• [ASSIGNED TASK] This task calls for copying each line below that contains "Information".

(Data records)
== == ==

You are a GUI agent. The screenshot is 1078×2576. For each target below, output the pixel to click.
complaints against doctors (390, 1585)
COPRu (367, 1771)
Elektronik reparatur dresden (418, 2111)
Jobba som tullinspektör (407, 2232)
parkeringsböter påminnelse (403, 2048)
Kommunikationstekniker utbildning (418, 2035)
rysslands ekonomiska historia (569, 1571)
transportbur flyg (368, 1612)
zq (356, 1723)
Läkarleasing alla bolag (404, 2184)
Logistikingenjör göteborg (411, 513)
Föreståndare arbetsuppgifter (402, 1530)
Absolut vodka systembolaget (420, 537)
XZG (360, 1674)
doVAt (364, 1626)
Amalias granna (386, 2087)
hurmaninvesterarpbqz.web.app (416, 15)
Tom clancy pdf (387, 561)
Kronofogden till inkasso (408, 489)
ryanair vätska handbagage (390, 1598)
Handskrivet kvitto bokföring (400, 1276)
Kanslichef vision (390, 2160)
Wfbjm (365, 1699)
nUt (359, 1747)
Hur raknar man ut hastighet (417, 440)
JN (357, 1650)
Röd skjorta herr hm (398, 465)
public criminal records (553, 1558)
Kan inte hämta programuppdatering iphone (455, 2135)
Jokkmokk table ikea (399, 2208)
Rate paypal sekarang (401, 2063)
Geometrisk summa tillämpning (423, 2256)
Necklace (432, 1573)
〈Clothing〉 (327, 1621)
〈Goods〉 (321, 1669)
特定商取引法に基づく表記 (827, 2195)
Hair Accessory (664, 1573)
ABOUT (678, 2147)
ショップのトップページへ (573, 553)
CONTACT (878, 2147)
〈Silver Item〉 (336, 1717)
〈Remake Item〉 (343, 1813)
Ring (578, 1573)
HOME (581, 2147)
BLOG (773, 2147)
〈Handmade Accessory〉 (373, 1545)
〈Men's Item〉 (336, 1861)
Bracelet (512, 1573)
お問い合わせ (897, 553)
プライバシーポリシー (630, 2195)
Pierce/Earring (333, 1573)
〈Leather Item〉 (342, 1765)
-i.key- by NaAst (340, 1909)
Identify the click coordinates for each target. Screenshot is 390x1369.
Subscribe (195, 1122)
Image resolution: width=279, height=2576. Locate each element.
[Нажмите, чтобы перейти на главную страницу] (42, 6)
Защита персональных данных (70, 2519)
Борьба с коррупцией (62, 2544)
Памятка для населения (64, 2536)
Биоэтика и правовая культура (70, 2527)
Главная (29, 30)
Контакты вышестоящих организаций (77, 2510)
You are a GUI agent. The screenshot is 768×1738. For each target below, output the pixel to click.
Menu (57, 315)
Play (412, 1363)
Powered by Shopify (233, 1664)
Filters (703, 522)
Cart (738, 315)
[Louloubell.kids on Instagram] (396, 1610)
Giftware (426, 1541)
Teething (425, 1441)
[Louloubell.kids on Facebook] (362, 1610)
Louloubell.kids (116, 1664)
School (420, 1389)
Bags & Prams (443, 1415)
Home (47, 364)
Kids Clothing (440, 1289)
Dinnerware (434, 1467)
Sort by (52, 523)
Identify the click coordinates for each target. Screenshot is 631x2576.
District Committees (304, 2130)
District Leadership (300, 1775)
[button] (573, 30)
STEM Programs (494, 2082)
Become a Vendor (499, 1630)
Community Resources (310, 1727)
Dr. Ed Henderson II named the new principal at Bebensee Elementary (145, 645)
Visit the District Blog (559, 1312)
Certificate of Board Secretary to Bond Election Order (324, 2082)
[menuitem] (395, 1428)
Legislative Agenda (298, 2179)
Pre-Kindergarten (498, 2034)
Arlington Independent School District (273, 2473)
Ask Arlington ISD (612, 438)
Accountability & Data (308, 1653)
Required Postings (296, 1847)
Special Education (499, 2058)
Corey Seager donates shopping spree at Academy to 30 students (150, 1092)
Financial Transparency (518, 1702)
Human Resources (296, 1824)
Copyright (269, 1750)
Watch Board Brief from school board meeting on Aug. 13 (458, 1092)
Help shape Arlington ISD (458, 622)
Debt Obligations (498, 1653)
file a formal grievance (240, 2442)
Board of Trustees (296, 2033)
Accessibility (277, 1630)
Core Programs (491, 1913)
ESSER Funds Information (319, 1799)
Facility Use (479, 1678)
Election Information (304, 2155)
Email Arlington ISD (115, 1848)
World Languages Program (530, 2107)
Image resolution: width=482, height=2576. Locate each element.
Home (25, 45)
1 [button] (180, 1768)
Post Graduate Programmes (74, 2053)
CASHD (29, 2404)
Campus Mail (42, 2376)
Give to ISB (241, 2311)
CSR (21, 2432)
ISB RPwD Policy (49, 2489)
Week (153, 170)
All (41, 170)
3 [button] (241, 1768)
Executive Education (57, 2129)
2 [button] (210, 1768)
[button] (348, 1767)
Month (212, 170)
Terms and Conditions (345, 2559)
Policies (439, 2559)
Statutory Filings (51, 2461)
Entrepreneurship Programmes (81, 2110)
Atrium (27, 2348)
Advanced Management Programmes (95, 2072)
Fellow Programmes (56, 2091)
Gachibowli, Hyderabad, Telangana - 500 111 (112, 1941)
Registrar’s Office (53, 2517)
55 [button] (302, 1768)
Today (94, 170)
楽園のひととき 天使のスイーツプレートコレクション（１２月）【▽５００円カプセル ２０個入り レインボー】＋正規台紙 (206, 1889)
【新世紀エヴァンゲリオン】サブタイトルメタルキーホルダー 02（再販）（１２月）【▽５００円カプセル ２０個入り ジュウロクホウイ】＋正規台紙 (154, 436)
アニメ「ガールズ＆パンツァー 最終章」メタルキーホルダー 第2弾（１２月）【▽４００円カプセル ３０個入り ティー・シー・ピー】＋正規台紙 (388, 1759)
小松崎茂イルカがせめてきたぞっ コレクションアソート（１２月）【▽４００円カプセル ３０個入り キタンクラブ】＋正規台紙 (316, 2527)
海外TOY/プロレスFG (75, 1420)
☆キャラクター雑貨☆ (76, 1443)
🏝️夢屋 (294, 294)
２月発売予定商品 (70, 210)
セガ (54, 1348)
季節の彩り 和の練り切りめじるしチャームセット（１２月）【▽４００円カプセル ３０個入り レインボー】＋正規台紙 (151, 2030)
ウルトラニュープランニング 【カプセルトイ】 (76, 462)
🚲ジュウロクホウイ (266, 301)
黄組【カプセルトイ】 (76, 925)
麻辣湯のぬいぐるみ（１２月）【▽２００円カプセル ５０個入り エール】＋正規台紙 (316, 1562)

== == ==

• [WRITTEN ANSWER]
ESSER Funds Information (319, 1799)
Election Information (304, 2155)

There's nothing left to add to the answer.